Kommunaler Schutzschirm löst nicht das Grundproblem

Bürgermeister Baaß: "Uns wurde mehr Geld entzogen, als uns jetzt gegeben werden soll!"

Kritisch und skeptisch sieht Bürgermeister Matthias Baaß den "Kommunalen Schutzschirm" des Landes Hessen: "Grund für die Löcher in der Stadtkasse sind nicht mangelnde Sparsamkeit oder Prestigeprojekte. Der Grund liegt allein in einer völlig unzureichenden Finanzierung der Aufgaben, die eine Stadt im Rahmen der ihr obliegenden Daseinsfürsorge hat. In der Verantwortung für eine ausreichende Finanzausstattung ist dafür gemäß unserem Staatsaufbau die hessische Landesregierung."

Der "Schirm" schütze die Kommunen nur kurzfristig vor einem weiteren Anstieg der Schulden, reduziere diese sogar kurzzeitig, aber er beseitige nicht das Grundproblem, weswegen es zu der Verschuldung gekommen sei, so der Standpunkt des Bürgermeisters. "Er schützt also die Kommunen nicht vor weiteren Schulden - verzögert diese nur! Da an der Ursache des Problems nichts geändert wird, wird die Stadt Viernheim innerhalb von 2 - 3 Jahren bereits wieder die gleiche Höhe an Schulden haben." Völlig unklar sei zudem die Finanzierung des Schuldenschirmes. Am Ende müssten die Kommunen dafür wohl zumindest teilweise selbst aufkommen.

Im Rahmen einer Pressekonferenz mit Kämmereiamtsleiter Herbert Scholz machte Baaß deutlich: Der Stadt wurde in den vergangenen Jahren mehr Geld genommen, als jetzt gegeben werden soll. Er stellte den 16 Mio. € an Schuldenhilfe für Viernheim rund 26,4 Mio. € an zusätzlichen Ausgaben und Mindereinnahmen gegenüber, für die andere verantwortlich gewesen sind -nicht das Viernheimer Stadtparlament. "Hierauf hatten wir keinen Einfluss", so Baaß.

Im Einzelnen: Steigerungen der Kreis- und Schulumlage von 2007-2012 von insgesamt 23,1 Mio. €, weitere Defizite unter anderem durch Mindereinnahmen bei der Einkommensteuer und der Kürzung des kommunalen Finanzausgleichs. Aber selbst diese erhöhten Zahlungen der Städte im Landkreis haben nicht dazu geführt, dass der Landkreis seinen Etat ausgleichen kann. Der Kreis benötigt diese Gelder eigentlich nur, weil auch ihm vom Land höhere Ausgaben bei Jugendhilfe, Grundsicherung im Alter und Zusatzausgaben an den Landeswohlfahrtsverband verordnet wurden.
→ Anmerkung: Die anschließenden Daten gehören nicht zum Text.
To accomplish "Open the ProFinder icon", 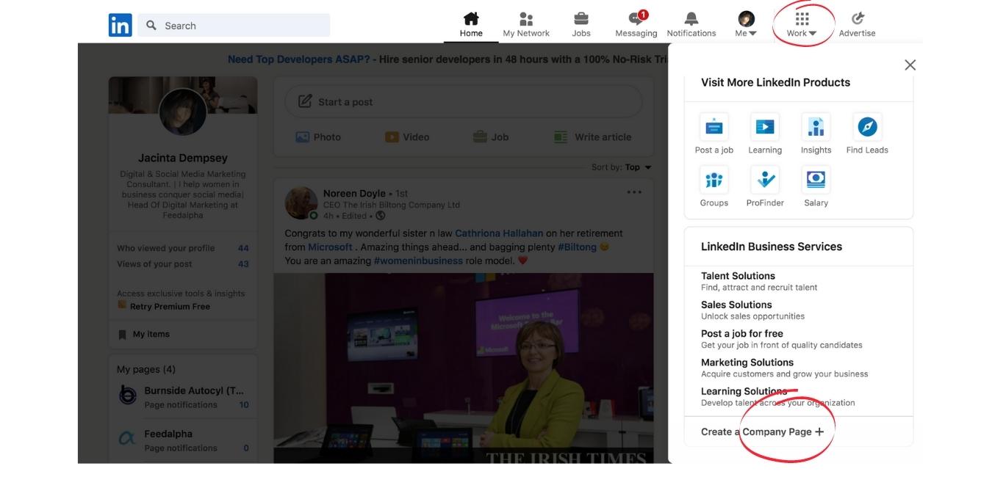I will click(x=765, y=180).
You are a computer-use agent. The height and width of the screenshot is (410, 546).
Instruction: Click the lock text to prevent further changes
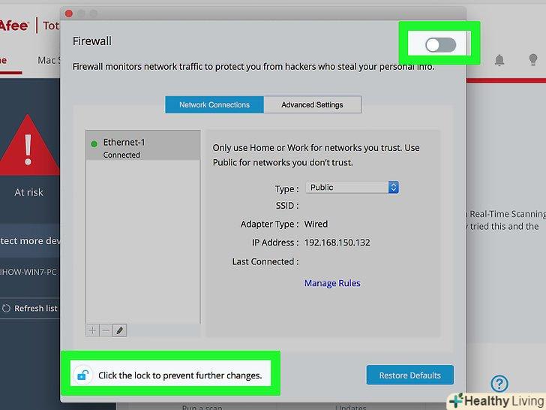[x=180, y=375]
Zum Frohlocken besteht kein Grund. Selbstverständlich wird die Stadtverwaltung das Angebot des Landes (Übernahme von Schulden in Höhe von 16 Mio. €) intensiv und umfassend prüfen. Baaß beklagt aber: "Ein offizielles Schreiben dazu liegt bislang nicht vor, deshalb kann derzeit nur eine erste Bewertung abgegeben werden. Insbesondere sind die Konditionen nicht bekannt, mit der diese Schuldenübernahme begleitet sein wird. Das gilt vor allem für das Kleingedruckte. Die Stadt weiß noch rein gar nichts über die Voraussetzungen und Bedingungen, die an die Übernahme von Altschulden geknüpft sind." Und weiter: "Und diejenigen, die von den Kommunen wesentliche Sparmaßnahmen fordern, haben nicht die geringste Ahnung. Wollen wir wirklich Sporthallen und Kindertagesstätten schließen?"
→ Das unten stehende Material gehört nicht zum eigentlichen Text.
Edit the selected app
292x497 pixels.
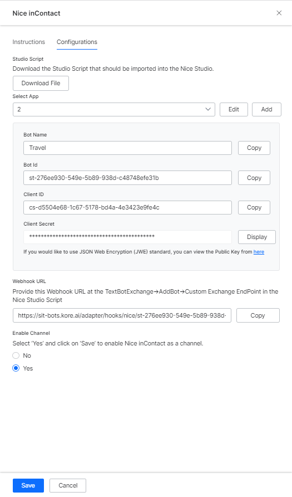(234, 109)
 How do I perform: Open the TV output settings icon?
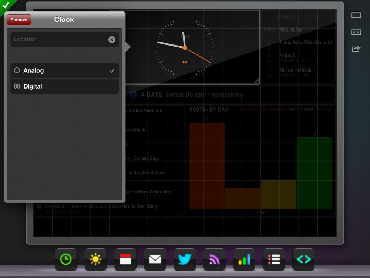coord(356,15)
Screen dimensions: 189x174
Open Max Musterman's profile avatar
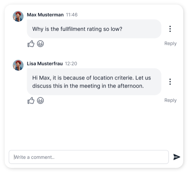click(18, 16)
Bei vielen Äußerungen der hessischen Landesregierung wird so getan, als ob der Kommunale Schutzschirm eine "barmherzige Maßnahme" sei, so Baaß. "Das stimmt nicht. Das Pferd wird leider von hinten aufgezäumt. Das ganze Finanzierungssystem muss auf den Prüfstand. Die Gemeinden müssen über eine ausreichende Finanzausstattung verfügen können."

Dabei erinnerte er an die Feststellung des Hessischen Ministerpräsidenten Volker Bouffier, der bei der Vorstellung des Schutzschirmes wie folgt zitiert wurde: "Ein Land kann auf Dauer nur stark sein, wenn die Kommunen auch stark sind." Dem könne er als Bürgermeister und Stadtkämmerer nur zustimmen.